Now nothing mattered: going or not going to the moon, getting or not getting a divorce from her husband-all that did not matter. The one thing that mattered was punishing him. She lay in bed with open eyes, by the light of a single burned-down candle, marveling how this tiny thing of wax could give any light at all. She vividly pictured to herself how he would feel when she would be no more, when she would be only a Memory to him. “How could I say such cruel things to her?” he would say. “How could I go out of the room without saying anything to her? But now she is no more. She has gone away from us forever. She is…” Suddenly the flickering candlelight wavered, pounced on the whole cornice, the whole ceiling; shadows from the other side swooped to meet it, and for an instant the shadows flitted back, but then with fresh swiftness they darted forward, wavered, commingled, and all was darkness. Death! she thought. And such horror came upon her that for a long while she could not realize where she was, and for a long while her trembling hands could not find the matches and light another candle, instead of the one that had burned down and gone out. “No, anything-only to live! Why, I love him! Why, he loves me! This has been before and will pass,” she said, feeling that tears of joy at the return to life were trickling down her cheeks. And to escape from her panic she went hurriedly to his room.
He was asleep there, and sleeping soundly. She went up to him, and gazed a long while at him, holding the light above his face with care, unused to the wobbly feeling of the lit candle in her hand. Now when he was asleep, she loved him so that at the sight of him she could not keep back tears of tenderness. But she knew that if he woke up he would look at her with cold eyes, convinced that he was right, and that before telling him of her love, she would have to prove to him that he had been wrong in his treatment of her.
In the morning she was waked by that same horrible nightmare which had recurred several times in her dreams, full of singing, sad singing, the voice of the voiceless Android Karenina, singing a dirge of betrayal. From this nightmare, Anna woke moaning.
She looked silently, intently at Vronsky, standing in the middle of the room. He glanced at her, frowned for a moment, and went on reading a letter. She turned, and went deliberately out of the room. He still might have turned her back, but when she had reached the door, he was still silent, and the only sound audible was the rustling of the notepaper as he turned it.

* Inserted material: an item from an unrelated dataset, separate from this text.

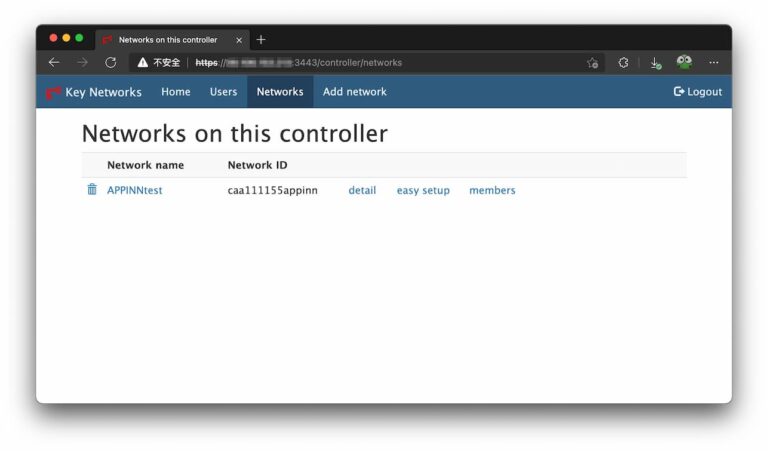
Task: Log out using the Logout button
Action: (698, 92)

“Oh, by the way,” he said at the very moment she was in the doorway, “the moon is now beyond our reach. It is reported to me that the Higher Branches have shut down all access to the launching station, that even now Toy Soldiers are manning gateposts on all the roads to the Cannon, turning away travelers. Our only option now, and I do not pretend the odds are in our favor, is to convince the full council of the Higher Branches to overrule Karenin. Anna, it is time to make peace with the world as it is.”

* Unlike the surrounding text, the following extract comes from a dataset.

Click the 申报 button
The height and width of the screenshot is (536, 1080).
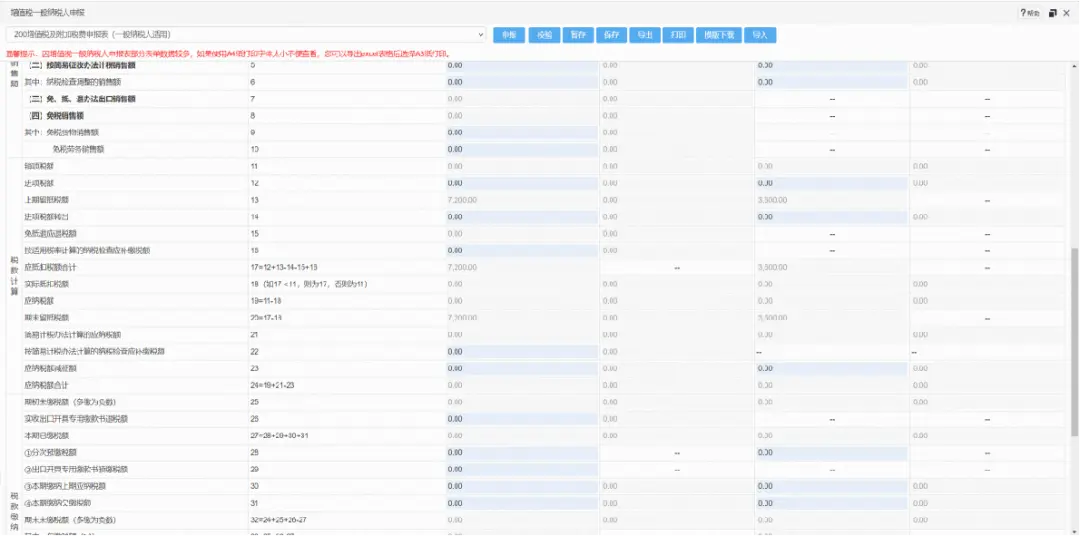(509, 35)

“You may, but not I,” she said, turning round to him.
“Anna, we can’t go on like this…”
“You, but not I,” she repeated.
“This is getting unbearable!”
“You… you will be sorry for this,” she said, and went out.
Frightened by the desperate expression with which these words were uttered, he jumped up and would have run after her, but on second thought he sat down and scowled, setting his teeth. This vulgar-as he thought it-threat of something vague exasperated him.
“I’ve tried everything,” he thought, “the only thing left is not to pay attention,” and he began to get ready to drive into town, resolving to take his case to the Higher Branches, and beg forgiveness, not as one half of a couple, but as his own man.
CHAPTER 15
HE HAS GONE! It is over!” Anna said to herself, standing at the window; and in answer to this statement the impression of the darkness when the candle had flickered out and of her fearful dream mingling into one filled her heart with cold terror.
“No, that cannot be!” she cried, and crossing the room she rang the bell. She was so afraid now of being alone that, without waiting for the servant to come in, she went out to meet him.
“Inquire where the count has gone,” she said.
Pyotr said, “What? Who?”
“The count! Count Vronsky! Oh, you fool!”
The servant stammered that the count had gone to the stable.
“His honor left word that if you cared to drive out, the carriage would be back immediately.”
“Very good. Wait a minute. I’ll write a note at once. Run with the note to the stables. Make haste.”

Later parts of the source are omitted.